Listed entries:
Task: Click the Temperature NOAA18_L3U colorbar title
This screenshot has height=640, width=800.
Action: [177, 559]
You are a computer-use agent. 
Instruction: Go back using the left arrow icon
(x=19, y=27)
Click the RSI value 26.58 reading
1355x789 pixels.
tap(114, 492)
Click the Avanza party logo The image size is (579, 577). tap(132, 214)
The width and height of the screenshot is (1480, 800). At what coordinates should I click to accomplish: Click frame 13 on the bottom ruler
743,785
--
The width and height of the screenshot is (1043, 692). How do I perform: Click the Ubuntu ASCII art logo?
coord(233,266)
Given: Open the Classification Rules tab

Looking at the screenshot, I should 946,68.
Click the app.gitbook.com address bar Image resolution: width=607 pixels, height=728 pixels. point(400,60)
==
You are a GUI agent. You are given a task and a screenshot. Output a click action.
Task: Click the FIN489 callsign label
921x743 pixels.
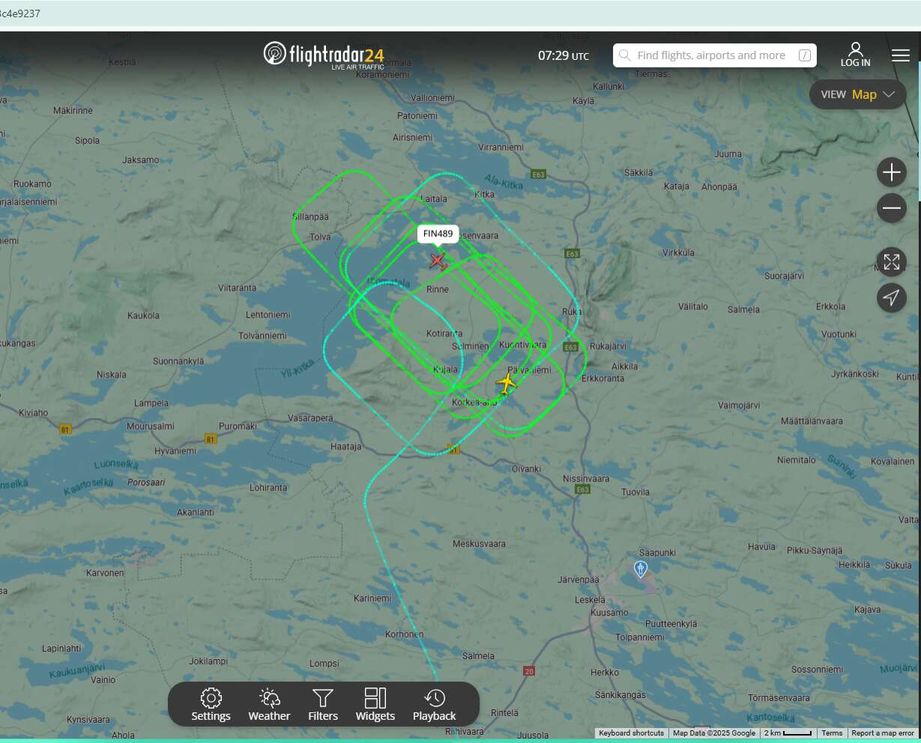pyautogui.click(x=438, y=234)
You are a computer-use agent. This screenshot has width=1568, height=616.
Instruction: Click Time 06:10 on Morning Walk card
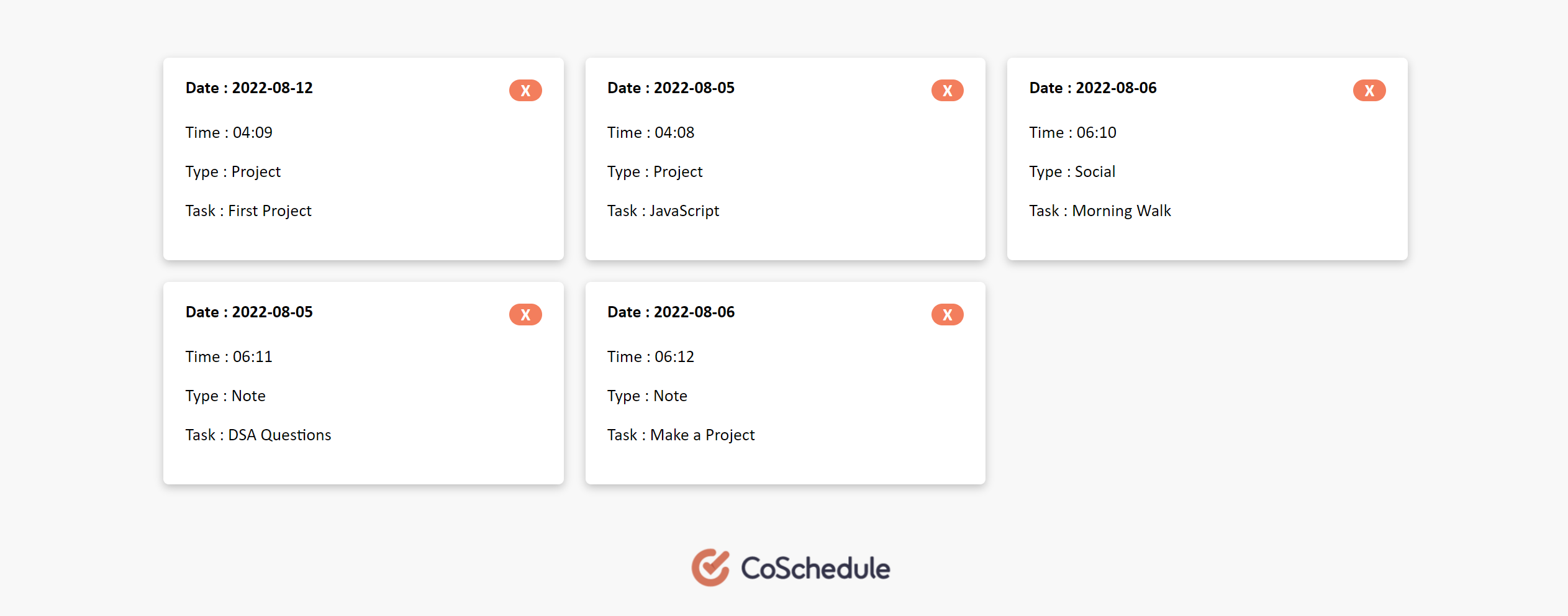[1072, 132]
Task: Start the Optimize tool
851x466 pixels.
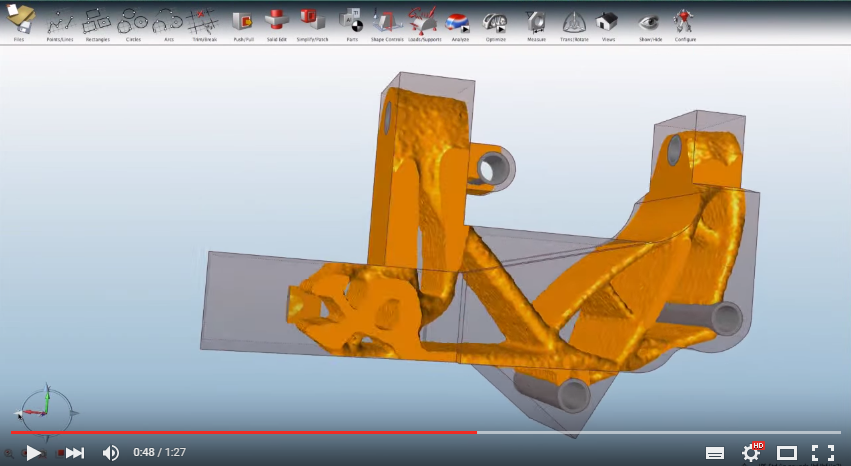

About this task:
Set down again, word for word, every line from the one with "You are a computer-use agent. This" to the one with "851x466 pixels." in the entries above, and omit the pictures.

Exercise response:
You are a computer-use agent. This screenshot has width=1568, height=616.
Instruction: Click Time 06:10 on Morning Walk card
[1072, 132]
Task: Start the Optimize tool
851x466 pixels.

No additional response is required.